◆ **ЧТО СДЕЛАТЬ**
1/ Ответьте, пожалуйста, по комментарию к сонету 42 на три вопроса:
(а) В каких сонетах, по словам комментария, распалось понятие my love?
(б) Какие сонеты «женского» цикла названы для темы разделения мужской души в любви?
(в) Кто, согласно комментарию, был единственным читателем, которому стихотворение действительно предназначалось?
2/ Продолжите комментарий к сонету 42 после его последнего предложения.

◆ **ТЕКСТ ДЛЯ ЧТЕНИЯ**
■ ■ ■ ■ ■ ■ ■

3, 5, 12 Ср. my wailing (3) и my bewailed guilt (36.10); loving offenders (5) и th’offenders sorrow (34.9); this cross (12) и the strong offenses [cross] (34.12), также 133.8. Видно, что в 40-42, 133-134 Поэт продолжает самополемику сонетов 33-36, с их анализом еще более давних событий.
7-8 Истинная любовь (Юноша) не исключает чувственности, но не должна злоупотреблять ею (40.7-8) – потому что это уступка похоти (she hath thee, 3), а следовательно, отступничество от истины.
9-10 ДК
13 my friend and I are one
My friend – второе (воплощаемое в слове) я Поэта: до сих пор (до ‘раздвоения в любви’) – my love в целом; от ‘раздвоения в любви’ (36, 39) – только в ипостаси my true love (21.9 < 40.1-4).
1-14 ДК
• 1 griefe ≈ 3 cheefe • 6 I loue her ≈ 8 approoue her • 13 are one ≈ 14 alone • ГК
ДОПОЛНИТЕЛЬНЫЕ КОММЕНТАРИИ
9-10 • my love … her … my friend
В сонетах 36, 39–40 распалось понятие моя любовь (my love), которым до сих пор Поэт обозначал свое чувство вместе с его обьектом и которое воплощал в творчестве, умножая образ молодого барчука, влюбленного в молодую барышню. Это чувство и это творчество Поэт называл своим вторым я – своим другом. В 40-м сонете Поэт игрался разнозначностью понятия my love. Из 41-го оно вообще изъято (41.2). Здесь, в 42-ом, my love осталось обозначением для ‘Госпожи’, а ‘Господин’ окончательно наметился как отдельный обьект – my friend, друг, хотя он был и остался неотделимой частицей души Поэта (13-14), источником душевного спокойствия (31, 39) и радости творчества (37).
Еще о разделении сознательной мужской души в любви на ‘сладкую’ и ‘сладко-горькую’, ‘высшую и низшую’, ‘лучшую и худшую’, более тонкую и более грубую ее части – Любовь (он) и Похоть (она), см. в сонетах ‘женского’ цикла: 133–134, 144, 146, 151.
1 • 3 • 6 • 9 • thou, thee vs. yee • 5 versus
8 • 10 • 13 • my friend vs. 1-3 • 6-8 • 9 • 10-14 • she, her, my love vs. both • 11-12
Обратим внимание, что, сочиняя сонет 42, Поэт обращается то к одному его ‘читателю’ (ты: строки 1, 3, 6, 9), то к двум (вы: 5), – как будто Юноша и Женщина оба присутствуют при написании этого текста в роли скорее его слушателей (эпистолярный эффект). Но тут же Поэт говорит о них отстраненно, как об отсутствующих друге (8, 10, 13), о ней (1-3, 6-8, 10, 14), моей любви (9), или о них обеих (11-12).
Такие расхождения в наименовании одних и тех же персон – наряду с расхождением во времени связанных с ними событий (2) – свидетельствует, что единственным читателем, для которого это стихотворение действительно предназначалось, был Автор. Только для Автора похожие расхождения были адекватны – когда он задумывал произведение, писал его или осмысливал собственное творчество на фоне приобретенного опыта.

■ ■ ■ ■ ■ ■ ■

◆ **ИСХОДНЫЕ ДАННЫЕ**
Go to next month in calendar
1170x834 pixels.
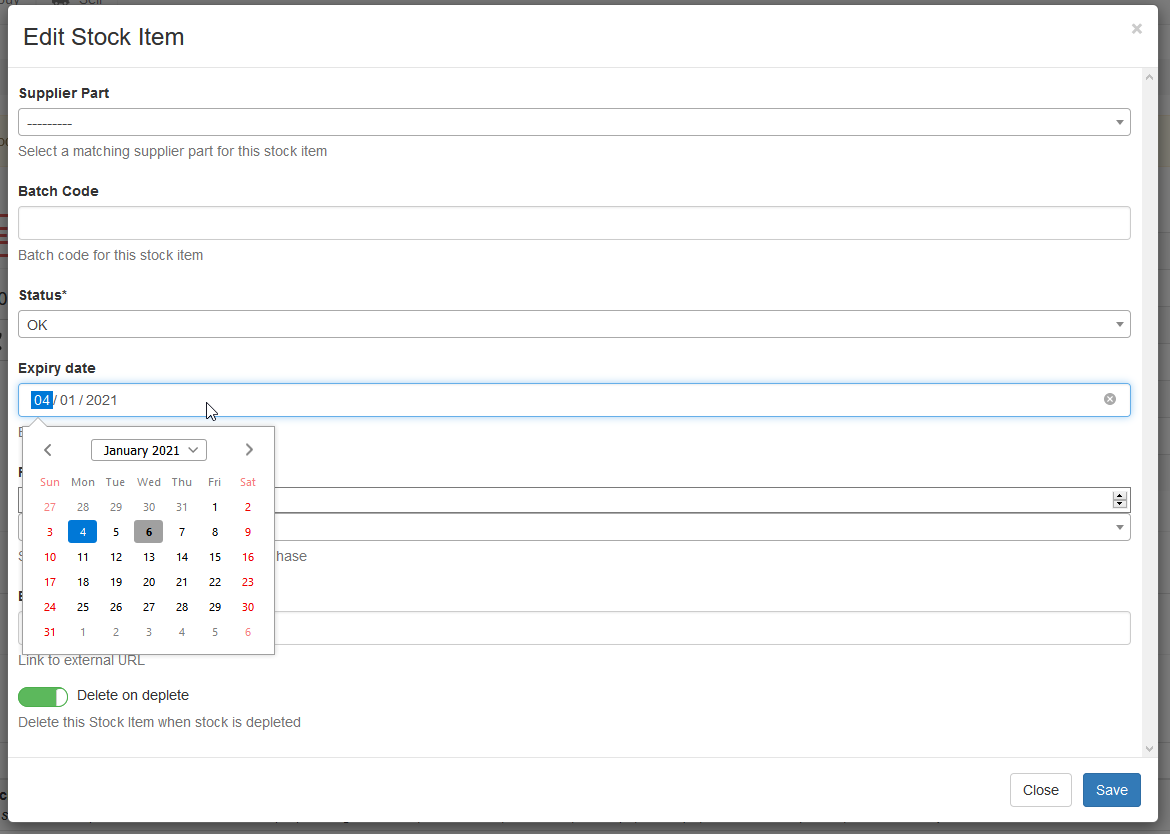click(249, 450)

■ ■ ■ ■ ■ ■ ■

◆ **ОЖИДАЕМЫЕ РЕЗУЛЬТАТЫ**
1/
(а) В сонетах 36, 39–40.
(б) 133–134, 144, 146, 151.
(в) Автор.

2/
Проектируя личный психологический опыт в социальное измерение своих писаний, Поэт понемногу очерчивает разные аспекты Любви. Если Милость нельзя отнять от Любви (LLL 4.3: 1716), то такими же неотъемлемыми ее составляющими (Love’s loving parts, 31) является духовно-душевное Желание (Desire–Love, Wish) и телесное Вожделение (Desire–Lust, Will). Два последних аспекта вырисовались в рамках минисюжета, который начался сонетом 40 и который исследователи назвали “любовным треугольником” – хотя на самом деле углов в нем нет, ибо речь идет о формуле любви ‘двое в одном’, то есть два круга объединенные третьим, или знак бесконечности в сфере.
Минисюжет этот, похоже, лег в основу “Двух веронских джентльменов” (TGV) – истории двух товарищей, между которыми Автор ‘раздвоил’ свою любовь к женщине: см. ДК к 40.7-8. Если сопоставить сонетный минисюжет (точнее, функции его действующих персон и детали его отдельных ситуаций, описанные в 40 и 42) с любовными коллизиями этой пьесы, оба сонета наполнятся уникальным живым содержанием.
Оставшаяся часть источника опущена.